#### [ACTION ITEM]
Take the line that contains "Task: Choose the" and each line after it to the end of the data below, and set them down exactly, omitting pictures.

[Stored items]
- - - - -

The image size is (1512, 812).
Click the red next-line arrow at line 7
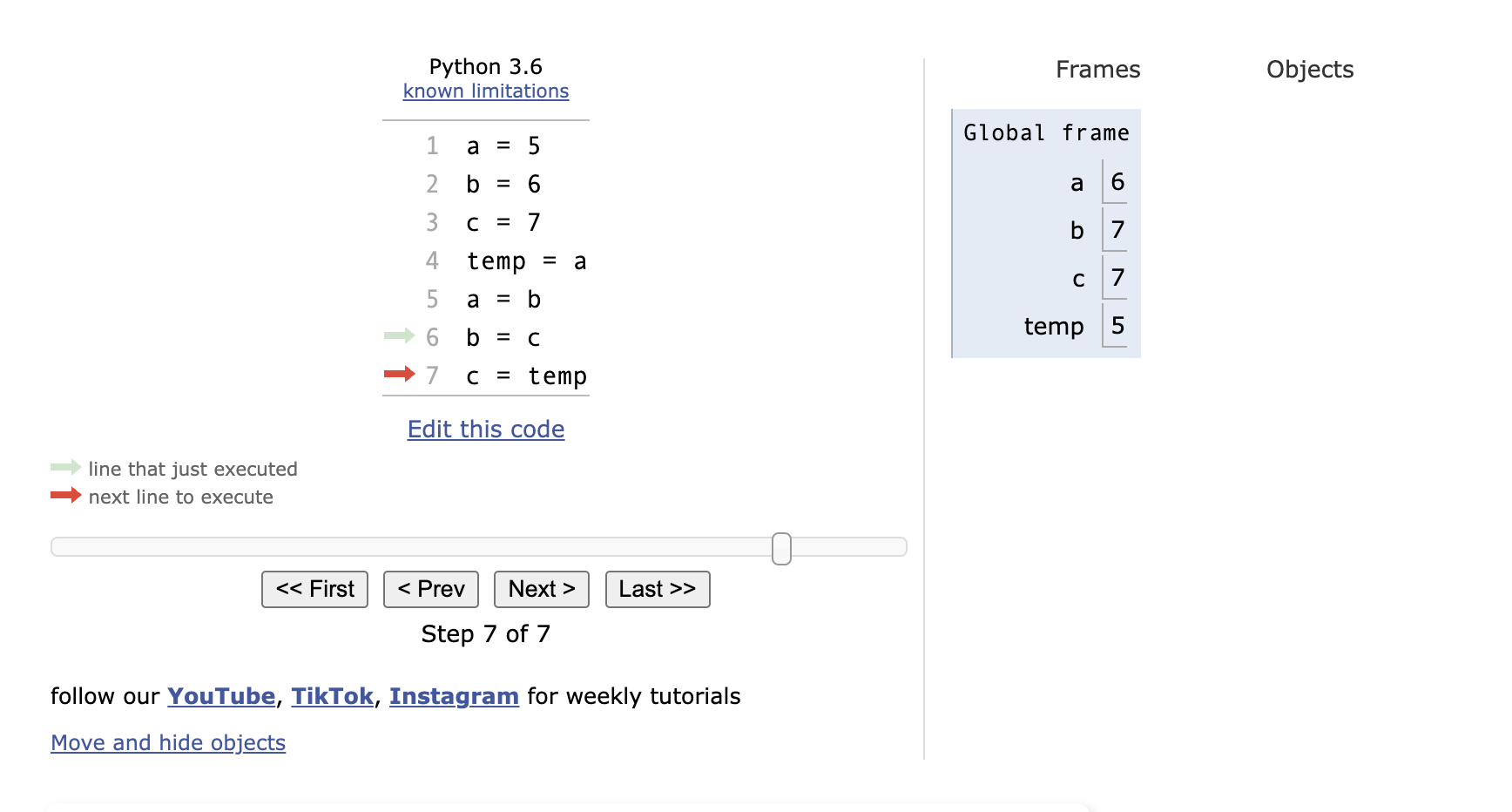coord(399,375)
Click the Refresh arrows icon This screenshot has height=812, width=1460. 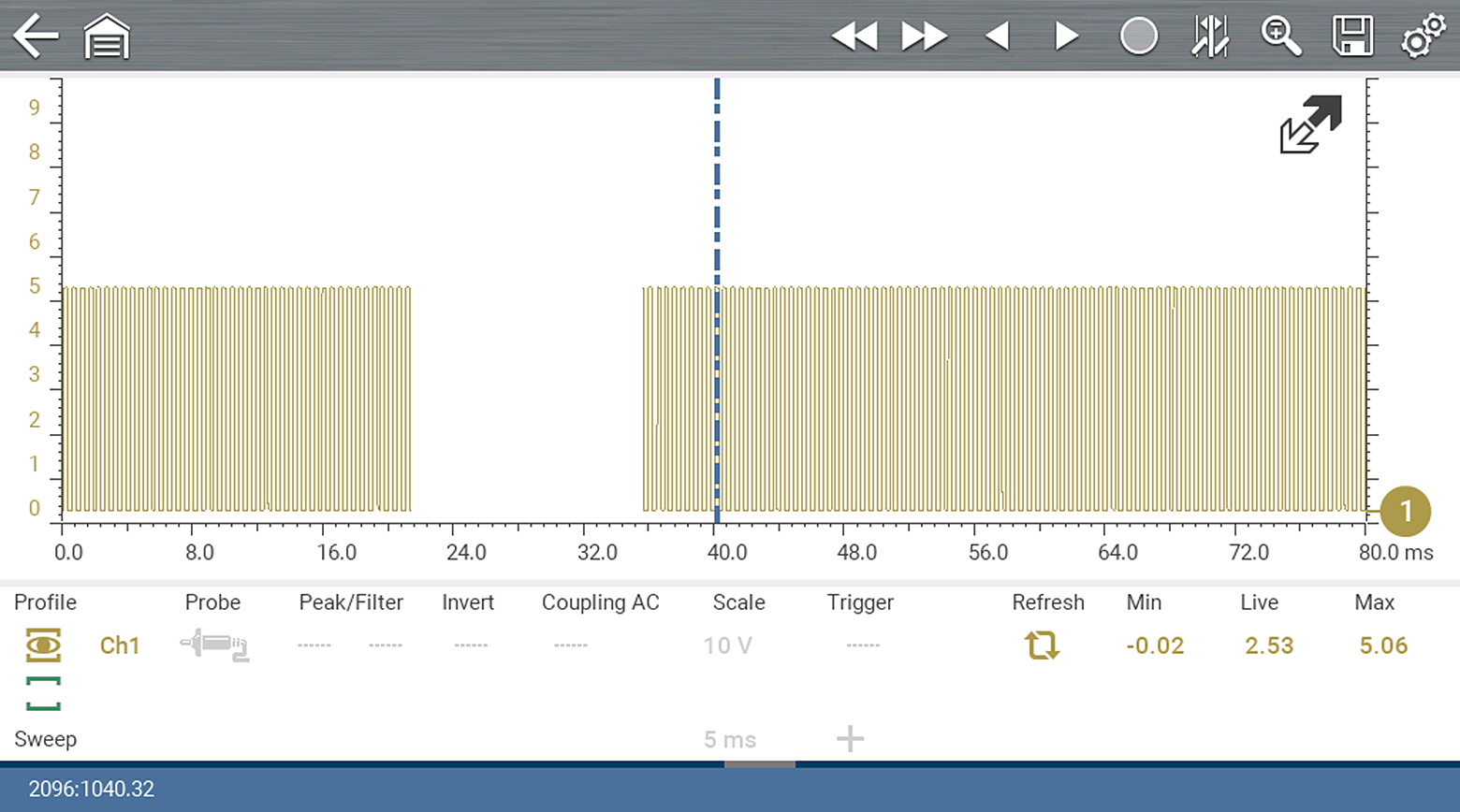pos(1041,645)
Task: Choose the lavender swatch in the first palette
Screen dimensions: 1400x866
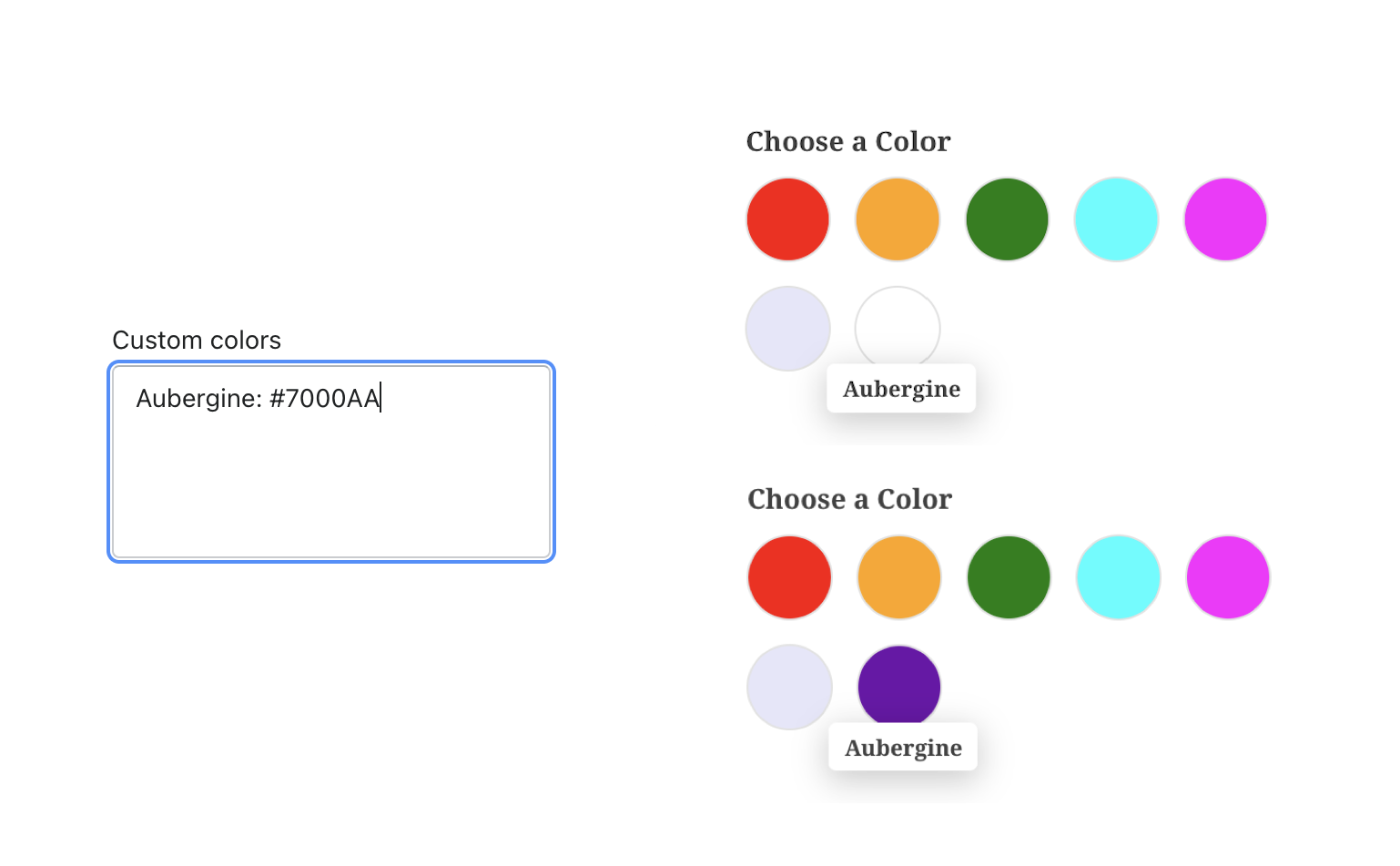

- - - - -

#### [ANSWER BELOW]
Task: Choose the lavender swatch in the first palette
Screen dimensions: 1400x866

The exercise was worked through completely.